Application of Autocorrelation

• Autocorrelation analysis is widely used in fluorescence correlation spectroscopy.
• Autocorrelation is used to measurement the optical spectra and to measure the very-short-duration light pulses produced by lasers.
• Autocorrelation is used to analyze dynamic light scattering data for the determination of the particle size distributions of nanometer-sized particles in a fluid. A laser shining into the mixture produces a speckle pattern. Autocorrelation of the signal can be analyzed in terms of the diffusion of the particles. From this, knowing the fluid viscosity, the sizes of the particles can be calculated using Autocorrelation.
• The small-angle X-ray scattering intensity of a nano-structured system is the Fourier transform of the spatial autocorrelation function of the electron density.
• In optics, normalized autocorrelations and cross-correlations give the degree of coherence of an electromagnetic field.
• In signal processing, autocorrelation can provide information about repeating events such as musical beats or pulsar frequencies, but it cannot tell the position in time of the beat.

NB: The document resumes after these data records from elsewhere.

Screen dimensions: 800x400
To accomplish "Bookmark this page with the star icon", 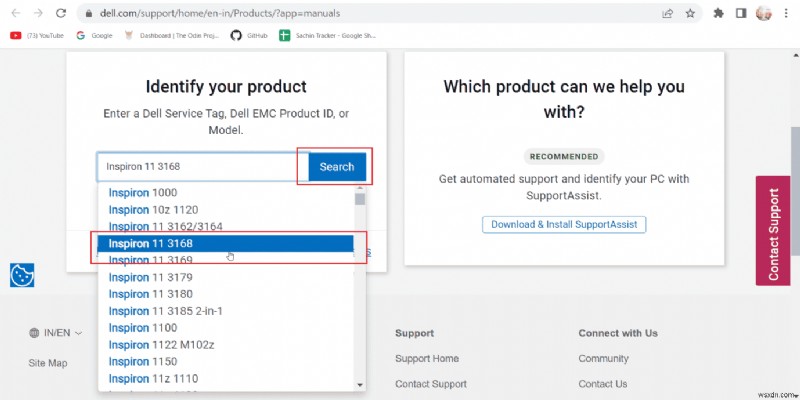I will click(x=690, y=13).
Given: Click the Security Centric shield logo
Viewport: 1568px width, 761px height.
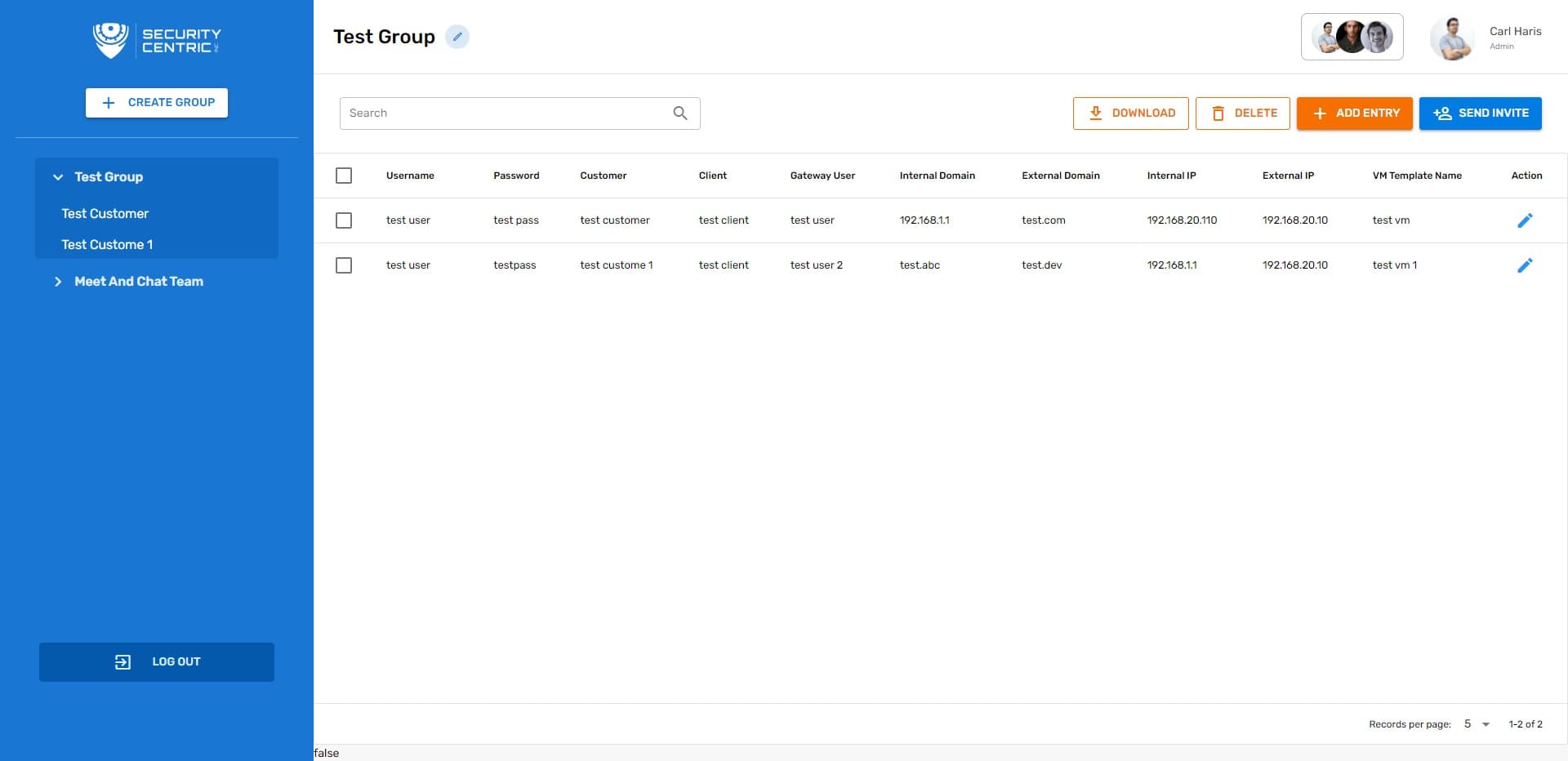Looking at the screenshot, I should [x=110, y=40].
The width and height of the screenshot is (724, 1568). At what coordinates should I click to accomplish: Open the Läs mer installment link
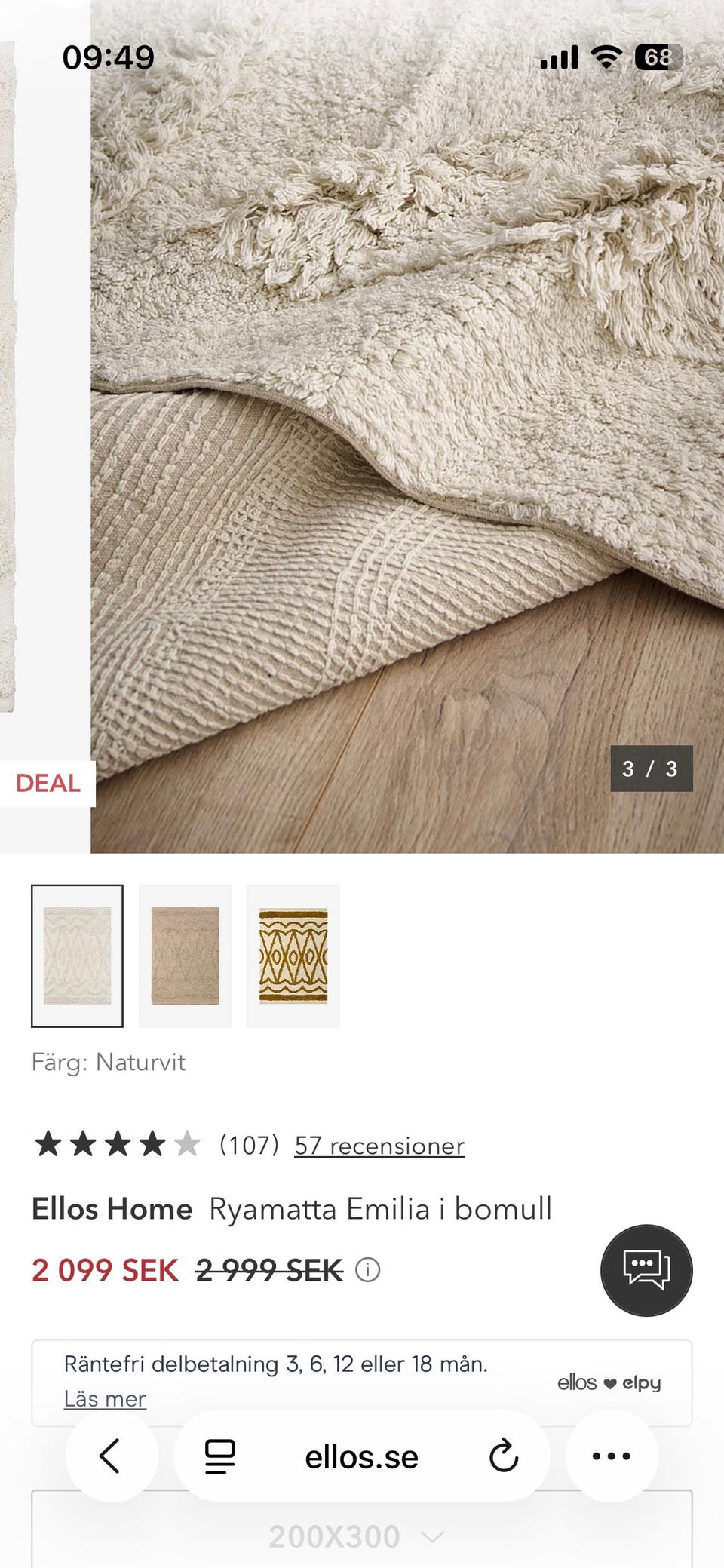(105, 1399)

It can also be used to estimate the pitch of a musical tone.
• In music recording, autocorrelation is used as a pitch detection algorithm prior to vocal processing, as a distortion effect or to eliminate undesired mistakes and inaccuracies.
• In statistics, spatial autocorrelation between sample locations also helps one estimate mean value uncertainties when sampling a heterogeneous population.
• In astrophysics, auto-correlation is used to study and characterize the spatial distribution of galaxies in the Universe and in multi-wavelength observations of Low Mass X-ray Binaries.
• In analysis of Markov chain Monte Carlo data, autocorrelation must be taken into account for correct error determination.